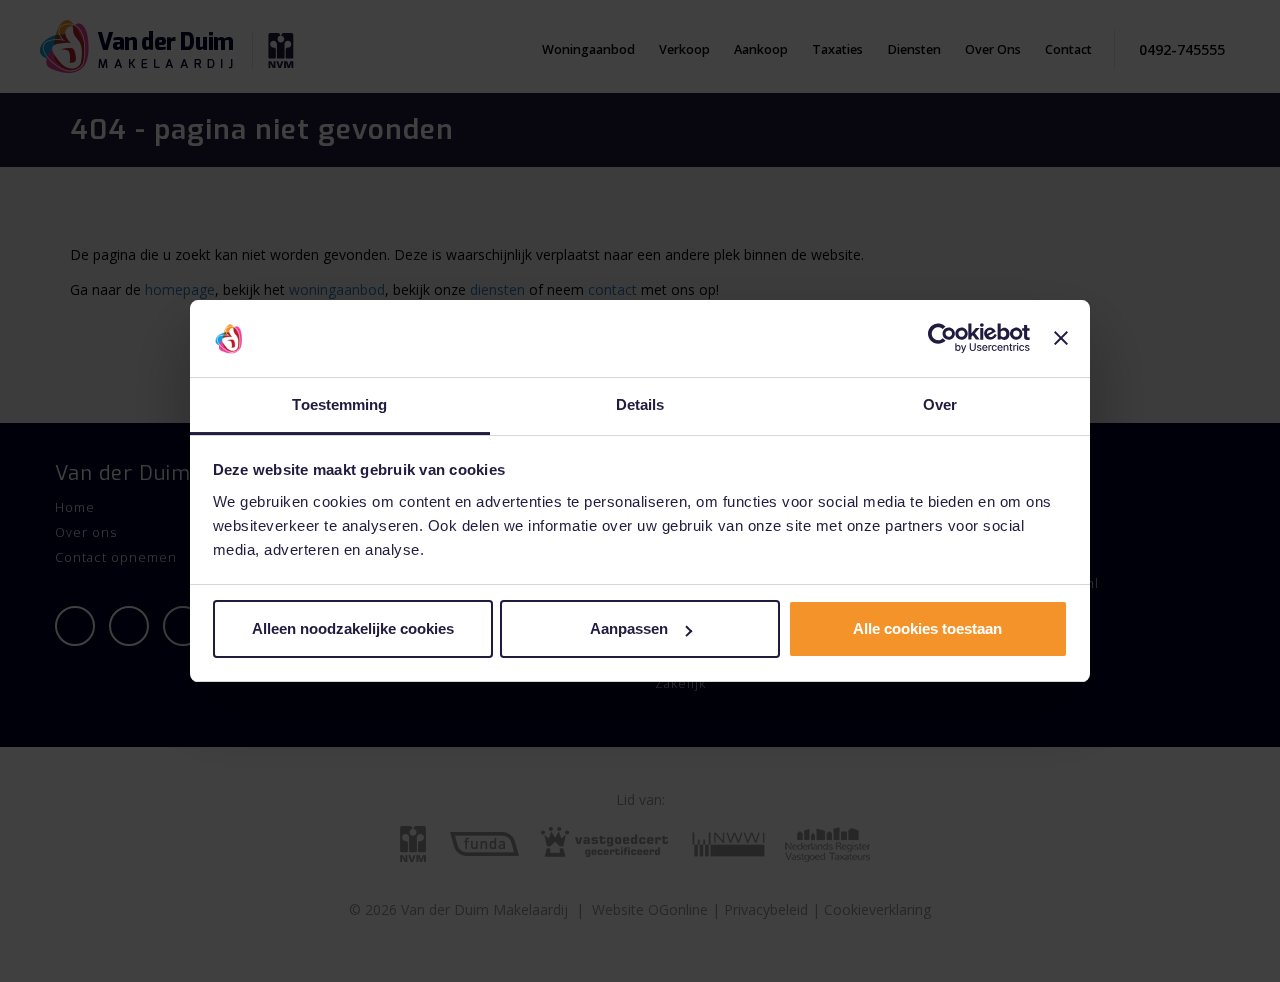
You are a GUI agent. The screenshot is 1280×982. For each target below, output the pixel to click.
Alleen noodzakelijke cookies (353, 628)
...
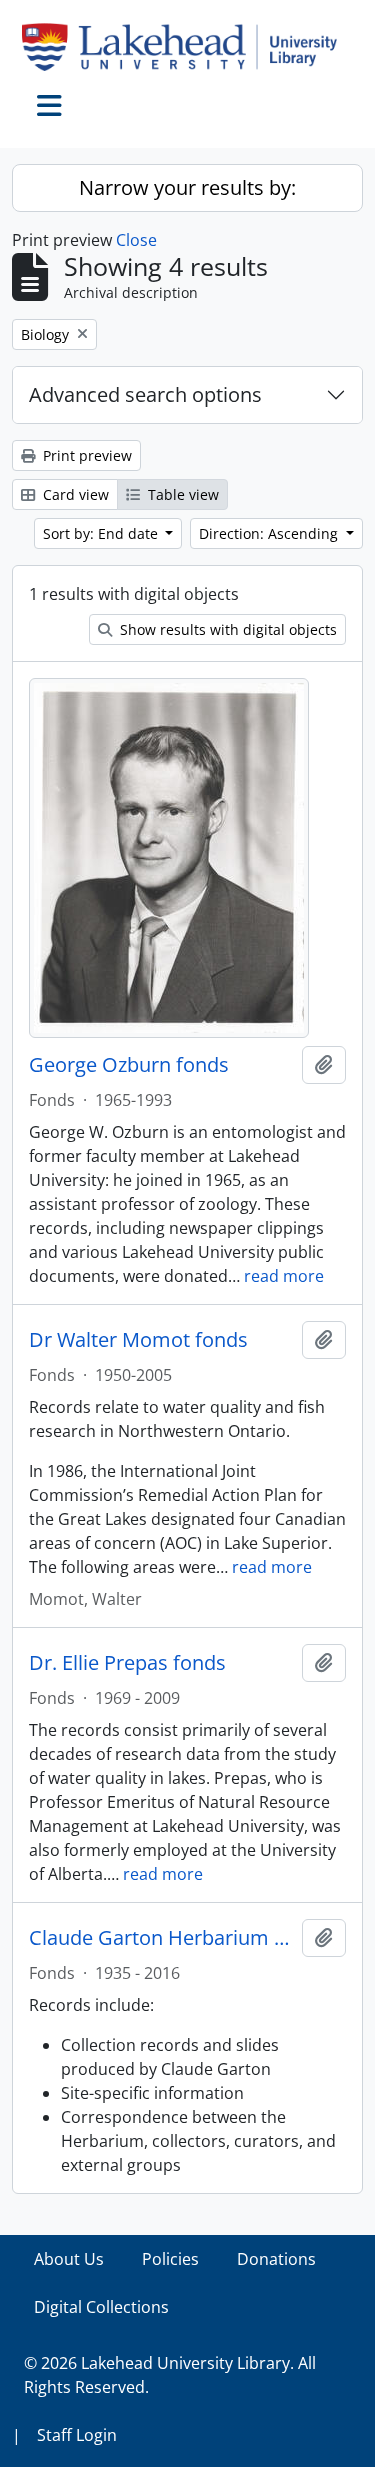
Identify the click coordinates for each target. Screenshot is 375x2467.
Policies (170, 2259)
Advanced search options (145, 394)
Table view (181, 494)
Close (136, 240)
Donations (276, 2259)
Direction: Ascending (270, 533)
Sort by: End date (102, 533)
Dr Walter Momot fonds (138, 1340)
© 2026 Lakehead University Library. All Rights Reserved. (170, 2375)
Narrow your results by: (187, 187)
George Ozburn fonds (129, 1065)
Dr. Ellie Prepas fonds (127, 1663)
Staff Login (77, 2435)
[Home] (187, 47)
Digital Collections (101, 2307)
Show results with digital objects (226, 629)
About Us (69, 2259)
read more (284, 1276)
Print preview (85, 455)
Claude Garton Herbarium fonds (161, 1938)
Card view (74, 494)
==
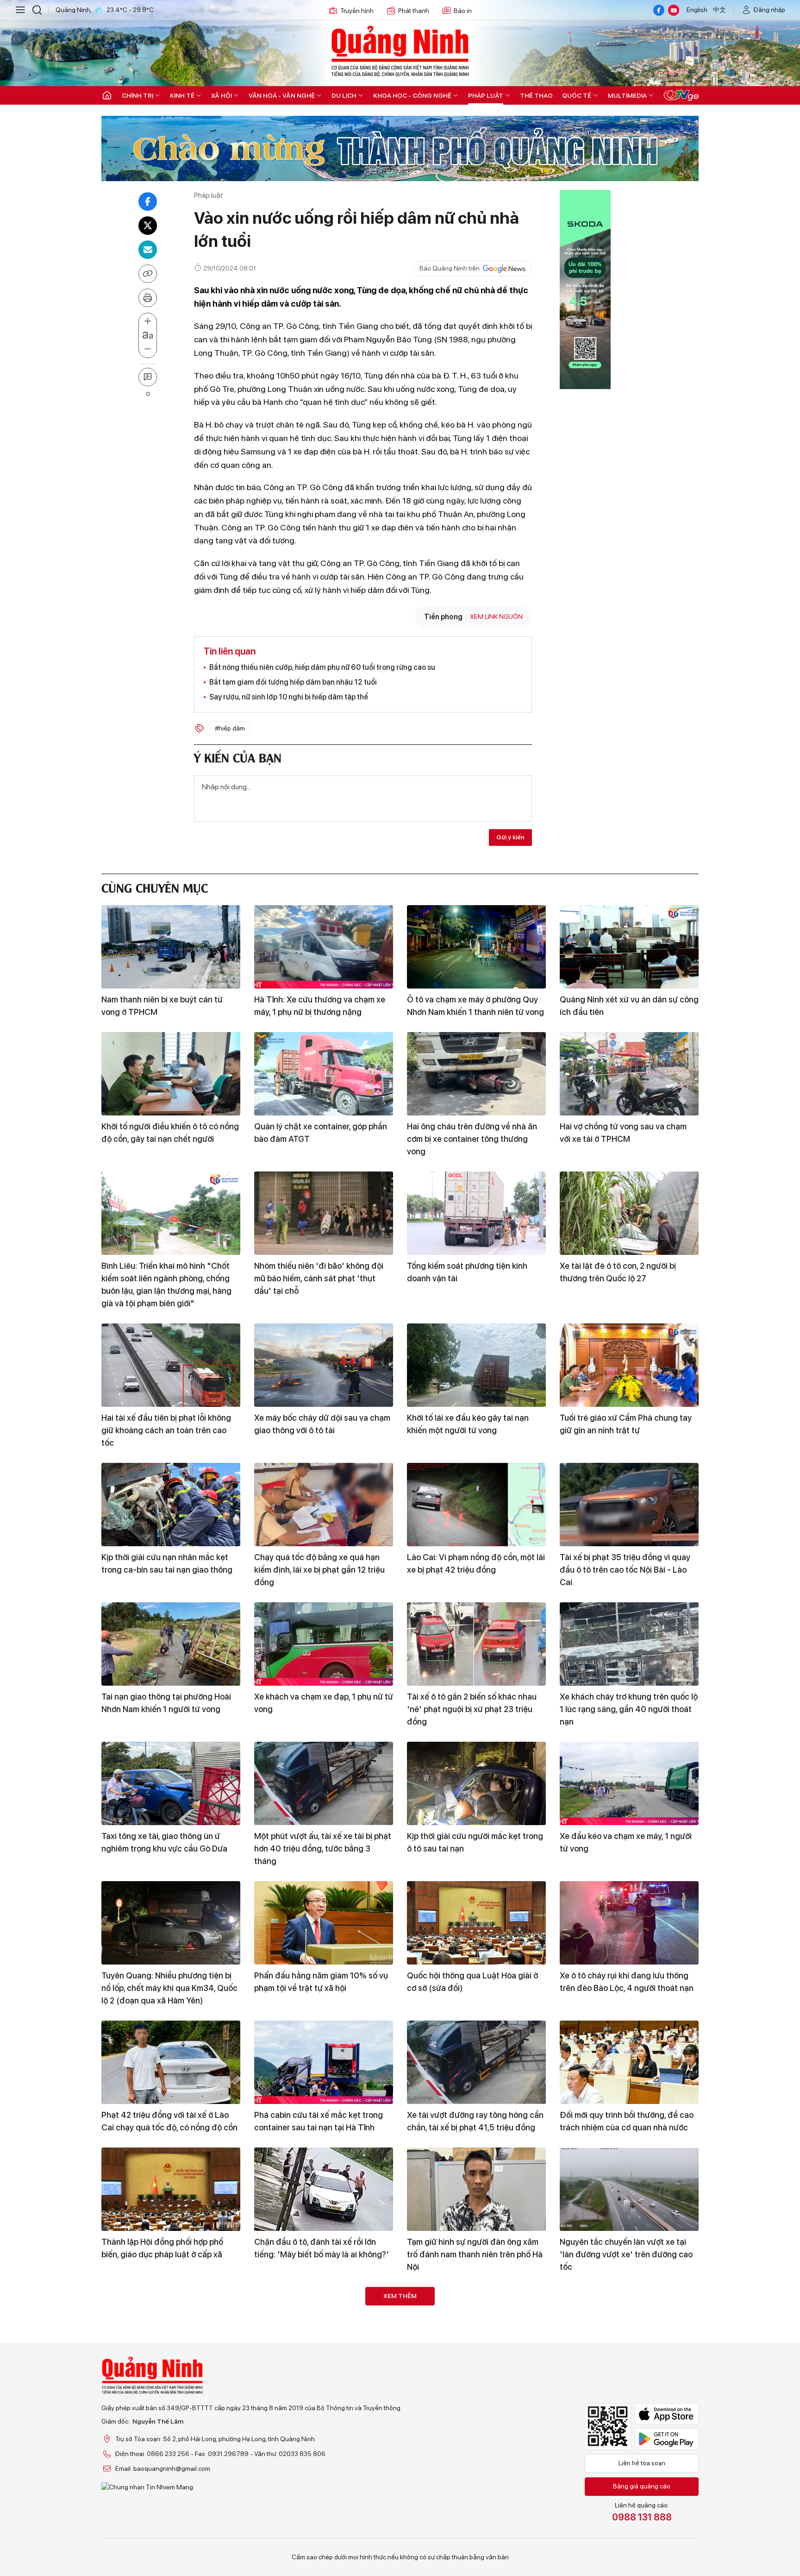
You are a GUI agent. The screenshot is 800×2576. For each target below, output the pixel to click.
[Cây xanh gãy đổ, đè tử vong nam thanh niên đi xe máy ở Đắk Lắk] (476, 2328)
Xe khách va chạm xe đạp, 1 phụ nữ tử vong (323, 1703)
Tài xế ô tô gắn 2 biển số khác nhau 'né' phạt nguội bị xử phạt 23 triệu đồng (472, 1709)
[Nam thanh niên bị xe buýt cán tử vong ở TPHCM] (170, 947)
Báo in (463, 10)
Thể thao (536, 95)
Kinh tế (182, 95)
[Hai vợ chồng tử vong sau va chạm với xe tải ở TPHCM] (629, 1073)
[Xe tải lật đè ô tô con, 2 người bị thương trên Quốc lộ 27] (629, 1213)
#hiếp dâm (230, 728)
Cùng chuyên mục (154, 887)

**Task to carry out**. From the records above, copy each line in which the string "below" occurs.

**Solution for this problem**.
You are a GUI agent. The screenshot is 1280×982. For each target below, output the pixel to click.
You are a GUI agent. The screenshot is 800×2576. For each target below, output the pixel to click.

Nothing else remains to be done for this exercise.